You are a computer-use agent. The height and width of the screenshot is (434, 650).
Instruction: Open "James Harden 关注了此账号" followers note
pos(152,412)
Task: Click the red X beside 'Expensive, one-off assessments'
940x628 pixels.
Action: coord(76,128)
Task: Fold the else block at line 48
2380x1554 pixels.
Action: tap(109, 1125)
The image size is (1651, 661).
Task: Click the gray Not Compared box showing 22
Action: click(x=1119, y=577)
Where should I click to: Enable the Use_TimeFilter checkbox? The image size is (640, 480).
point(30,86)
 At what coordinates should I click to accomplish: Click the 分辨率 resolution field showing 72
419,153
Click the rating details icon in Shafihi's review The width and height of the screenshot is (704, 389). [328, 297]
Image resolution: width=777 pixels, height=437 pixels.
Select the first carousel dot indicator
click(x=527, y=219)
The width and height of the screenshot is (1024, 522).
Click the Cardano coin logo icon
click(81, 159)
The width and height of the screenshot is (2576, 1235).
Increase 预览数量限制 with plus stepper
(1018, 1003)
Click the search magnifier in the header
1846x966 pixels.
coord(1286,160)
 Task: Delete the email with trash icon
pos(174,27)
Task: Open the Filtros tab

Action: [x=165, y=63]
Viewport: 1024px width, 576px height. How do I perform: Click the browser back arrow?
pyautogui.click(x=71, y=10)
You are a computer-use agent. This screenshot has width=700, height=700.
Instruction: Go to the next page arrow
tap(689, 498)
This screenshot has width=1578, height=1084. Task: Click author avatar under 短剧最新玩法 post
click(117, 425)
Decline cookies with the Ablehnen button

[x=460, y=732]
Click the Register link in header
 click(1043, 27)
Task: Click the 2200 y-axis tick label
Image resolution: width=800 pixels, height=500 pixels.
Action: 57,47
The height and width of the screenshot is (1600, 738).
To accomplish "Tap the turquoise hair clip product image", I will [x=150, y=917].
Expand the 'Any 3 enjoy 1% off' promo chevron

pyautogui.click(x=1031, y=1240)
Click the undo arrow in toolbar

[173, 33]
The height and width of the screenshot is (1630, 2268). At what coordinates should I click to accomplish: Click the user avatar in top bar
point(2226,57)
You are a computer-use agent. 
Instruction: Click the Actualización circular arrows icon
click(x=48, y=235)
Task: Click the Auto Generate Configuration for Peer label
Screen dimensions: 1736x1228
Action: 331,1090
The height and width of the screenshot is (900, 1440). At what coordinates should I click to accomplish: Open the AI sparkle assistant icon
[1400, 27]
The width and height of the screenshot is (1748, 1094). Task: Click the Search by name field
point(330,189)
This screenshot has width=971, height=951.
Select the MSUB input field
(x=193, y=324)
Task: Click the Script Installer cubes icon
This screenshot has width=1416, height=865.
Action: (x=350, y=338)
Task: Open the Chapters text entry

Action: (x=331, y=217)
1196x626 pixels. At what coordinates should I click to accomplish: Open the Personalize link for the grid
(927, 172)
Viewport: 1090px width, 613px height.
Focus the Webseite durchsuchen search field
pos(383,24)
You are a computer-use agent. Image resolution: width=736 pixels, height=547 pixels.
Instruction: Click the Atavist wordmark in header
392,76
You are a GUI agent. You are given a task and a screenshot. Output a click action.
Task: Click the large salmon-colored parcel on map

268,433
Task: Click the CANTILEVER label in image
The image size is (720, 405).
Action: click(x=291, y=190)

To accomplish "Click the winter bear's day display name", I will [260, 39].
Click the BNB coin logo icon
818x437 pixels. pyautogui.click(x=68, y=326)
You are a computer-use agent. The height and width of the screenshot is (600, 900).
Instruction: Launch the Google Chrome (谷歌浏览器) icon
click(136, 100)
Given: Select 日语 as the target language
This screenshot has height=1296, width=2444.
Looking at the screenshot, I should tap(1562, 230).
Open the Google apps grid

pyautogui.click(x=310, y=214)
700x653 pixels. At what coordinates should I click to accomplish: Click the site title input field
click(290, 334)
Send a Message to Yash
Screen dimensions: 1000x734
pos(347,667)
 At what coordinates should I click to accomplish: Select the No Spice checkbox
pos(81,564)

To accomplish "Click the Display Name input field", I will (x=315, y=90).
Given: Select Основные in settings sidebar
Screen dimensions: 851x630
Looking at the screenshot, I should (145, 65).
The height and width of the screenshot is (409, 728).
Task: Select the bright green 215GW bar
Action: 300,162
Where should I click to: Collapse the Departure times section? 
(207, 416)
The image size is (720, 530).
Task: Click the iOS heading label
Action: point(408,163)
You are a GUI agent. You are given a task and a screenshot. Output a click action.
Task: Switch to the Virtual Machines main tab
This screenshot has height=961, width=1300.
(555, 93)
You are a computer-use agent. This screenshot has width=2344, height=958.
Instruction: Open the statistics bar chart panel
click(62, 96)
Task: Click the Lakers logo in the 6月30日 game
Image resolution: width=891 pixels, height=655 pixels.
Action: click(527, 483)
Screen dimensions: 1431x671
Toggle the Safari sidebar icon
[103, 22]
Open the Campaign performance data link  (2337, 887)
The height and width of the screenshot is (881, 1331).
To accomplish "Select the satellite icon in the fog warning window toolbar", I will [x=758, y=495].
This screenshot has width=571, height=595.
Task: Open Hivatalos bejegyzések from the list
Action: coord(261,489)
★ ★ ★ ★ ★
Problem requirements :: Reproduce the entire listing above, changing every occurrence of "computer-use agent" to "desktop automation agent" and leaving all other text untouched.

Answer to this problem ::
You are a desktop automation agent. The height and width of the screenshot is (434, 650).
Instruction: Open "James Harden 关注了此账号" followers note
pos(152,412)
Task: Click the red X beside 'Expensive, one-off assessments'
940x628 pixels.
Action: coord(76,128)
Task: Fold the else block at line 48
2380x1554 pixels.
Action: tap(109, 1125)
The image size is (1651, 661).
Task: Click the gray Not Compared box showing 22
Action: click(x=1119, y=577)
Where should I click to: Enable the Use_TimeFilter checkbox? The image size is (640, 480).
point(30,86)
 At what coordinates should I click to accomplish: Click the 分辨率 resolution field showing 72
419,153
Click the rating details icon in Shafihi's review The width and height of the screenshot is (704, 389). [328, 297]
Image resolution: width=777 pixels, height=437 pixels.
Select the first carousel dot indicator
click(x=527, y=219)
The width and height of the screenshot is (1024, 522).
Click the Cardano coin logo icon
click(81, 159)
The width and height of the screenshot is (2576, 1235).
Increase 预览数量限制 with plus stepper
(1018, 1003)
Click the search magnifier in the header
1846x966 pixels.
coord(1286,160)
 Task: Delete the email with trash icon
pos(174,27)
Task: Open the Filtros tab

Action: [x=165, y=63]
Viewport: 1024px width, 576px height. How do I perform: Click the browser back arrow?
pyautogui.click(x=71, y=10)
You are a desktop automation agent. This screenshot has width=700, height=700.
Instruction: Go to the next page arrow
tap(689, 498)
This screenshot has width=1578, height=1084. Task: Click author avatar under 短剧最新玩法 post
click(117, 425)
Decline cookies with the Ablehnen button

[x=460, y=732]
Click the Register link in header
 click(1043, 27)
Task: Click the 2200 y-axis tick label
Image resolution: width=800 pixels, height=500 pixels.
Action: 57,47
The height and width of the screenshot is (1600, 738).
To accomplish "Tap the turquoise hair clip product image", I will [x=150, y=917].
Expand the 'Any 3 enjoy 1% off' promo chevron

pyautogui.click(x=1031, y=1240)
Click the undo arrow in toolbar

[173, 33]
The height and width of the screenshot is (1630, 2268). At what coordinates should I click to accomplish: Click the user avatar in top bar
point(2226,57)
You are a desktop automation agent. 
Instruction: Click the Actualización circular arrows icon
click(x=48, y=235)
Task: Click the Auto Generate Configuration for Peer label
Screen dimensions: 1736x1228
Action: 331,1090
The height and width of the screenshot is (900, 1440). At what coordinates should I click to accomplish: Open the AI sparkle assistant icon
[1400, 27]
The width and height of the screenshot is (1748, 1094). Task: Click the Search by name field
point(330,189)
This screenshot has width=971, height=951.
Select the MSUB input field
(x=193, y=324)
Task: Click the Script Installer cubes icon
This screenshot has width=1416, height=865.
Action: (x=350, y=338)
Task: Open the Chapters text entry

Action: (x=331, y=217)
1196x626 pixels. At what coordinates should I click to accomplish: Open the Personalize link for the grid
(927, 172)
Viewport: 1090px width, 613px height.
Focus the Webseite durchsuchen search field
pos(383,24)
You are a desktop automation agent. Image resolution: width=736 pixels, height=547 pixels.
Instruction: Click the Atavist wordmark in header
392,76
You are a GUI agent. You are given a task and a screenshot. Output a click action.
Task: Click the large salmon-colored parcel on map

268,433
Task: Click the CANTILEVER label in image
The image size is (720, 405).
Action: click(x=291, y=190)

To accomplish "Click the winter bear's day display name", I will [260, 39].
Click the BNB coin logo icon
818x437 pixels. pyautogui.click(x=68, y=326)
You are a desktop automation agent. The height and width of the screenshot is (600, 900).
Instruction: Launch the Google Chrome (谷歌浏览器) icon
click(136, 100)
Given: Select 日语 as the target language
This screenshot has height=1296, width=2444.
Looking at the screenshot, I should tap(1562, 230).
Open the Google apps grid

pyautogui.click(x=310, y=214)
700x653 pixels. At what coordinates should I click to accomplish: Click the site title input field
click(290, 334)
Send a Message to Yash
Screen dimensions: 1000x734
pos(347,667)
 At what coordinates should I click to accomplish: Select the No Spice checkbox
pos(81,564)

To accomplish "Click the Display Name input field", I will (x=315, y=90).
Given: Select Основные in settings sidebar
Screen dimensions: 851x630
Looking at the screenshot, I should (145, 65).
The height and width of the screenshot is (409, 728).
Task: Select the bright green 215GW bar
Action: 300,162
Where should I click to: Collapse the Departure times section? 
(207, 416)
The image size is (720, 530).
Task: Click the iOS heading label
Action: point(408,163)
You are a GUI agent. You are given a task and a screenshot. Output a click action.
Task: Switch to the Virtual Machines main tab
This screenshot has height=961, width=1300.
(555, 93)
You are a desktop automation agent. This screenshot has width=2344, height=958.
Instruction: Open the statistics bar chart panel
click(62, 96)
Task: Click the Lakers logo in the 6月30日 game
Image resolution: width=891 pixels, height=655 pixels.
Action: click(527, 483)
Screen dimensions: 1431x671
Toggle the Safari sidebar icon
[103, 22]
Open the Campaign performance data link  (2337, 887)
The height and width of the screenshot is (881, 1331).
To accomplish "Select the satellite icon in the fog warning window toolbar", I will [x=758, y=495].
This screenshot has width=571, height=595.
Task: Open Hivatalos bejegyzések from the list
Action: coord(261,489)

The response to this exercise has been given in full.